An early book reviewer

Photius wrote his book of reviews in the early ninth century. One was on Eusebius’ “Life of Constantine”. 

He’s good. In just one sentence, he covers the subject matter. Constantine and the Church and the form is eulogy.

Read the Life of Constantine the Great Emperor by Eusebius Pamphili, a eulogy in four books. It contains the whole manner of life of the man, and describes all those acts of his that have to do with ecclesiastical history, from his earliest years till the day when he departed this life, at the age of sixty-four.

Then the style is criticized … 

Even here the author preserves his characteristic style, except that his language is obliged to be somewhat more brilliant, and words are inserted here and there that are more flowery than usual; he does not, however, exhibit much charm and grace in explanation, which is also a defect of his other works.

And he spots the reuse …

A large number of passages from all the ten books of his Ecclesiastical History are scattered over this work in four books.

The rest of review discusses content but he proves uninterested in most of it. He never mentions the vivid accounts of great new temples or the actual letters from bishops and emperor. Instead he attacks the first Church historian for not properly characterizing the Arian “dispute” that was tearing up the Church at the time. Photius is orthodox, “straight” and wants his Church history served up that way …

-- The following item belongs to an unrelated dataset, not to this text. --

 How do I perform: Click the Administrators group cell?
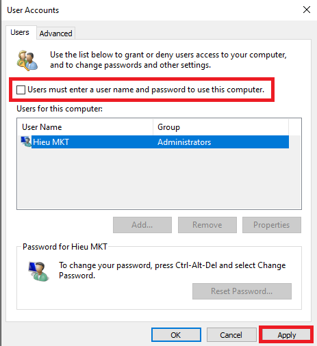tap(184, 142)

He says that the great Constantine was also himself baptized in Nicomedia, having put off his baptism till that time since he desired to receive it in the waters of Jordan. He does not state definitely who baptized him. As to the Arian heresy, he does not make it clear whether he still adhered to that doctrine or whether he had changed, nor does he state whether Arius’s views were right or wrong, although he ought to have mentioned this, seeing that a great part of the deeds of Constantine has to do with the synod, which again claims a detailed account of them. But he mentions that a “dispute” (as he calls the heresy, to conceal its real nature) arose between Arius and Alexander, and that the pious emperor was very grieved at the “dispute,” and strove, by letters and through Hosius, bishop of Cordova, to induce the disputants to abandon mutual strife and such questions, and to restore friendship and harmony amongst them; that, being unable to persuade them, he called together a synod from all parts, and so put an end to the strife that had broken out, and made peace. His account, however, is neither accurate nor clear. Wherefore, as if ashamed and unwilling to make public the facts concerning Arius and the decree of the synod against him or the just punishment of his companions in impiety who were cast out with him, he says nothing about this. He does not even mention the just punishment of Arius inflicted by heaven and seen by every eye. He brings none of these things to the light, and says little about the synod and its proceedings. For this reason, when about to speak of the divine Eustathius, he does not even mention his name, nor the audacious and successful intrigues against him. Attributing these also to sedition and tumult, he again refers to the calmness of the bishops who had assembled at Antioch as the result of the emperor’s zeal and co-operation and changed sedition and tumult into peace. Similarly, where he speaks of the intrigues against the much-tried Athanasius, in his desire to include these things in his history, he says that Alexandria was again filled, with sedition and disturbance, which were calmed by the presence of the bishops, supported by the emperor. But he does not make it clear who started the sedition, nor its nature, nor how it was put down. He preserves almost the same method of concealment in his narrative of the quarrels of the bishops about dogma or their disagreements in other matters.

In other words, Eusebius didn’t castigate those Photius held in contempt and he failed to praise those he held dear. After all that time (five hundred years later), this “heresy” and “dispute” was still a concern. Why? Because Photius’ time had others and so had the intervening years. Heresy was the Church’s nemesis.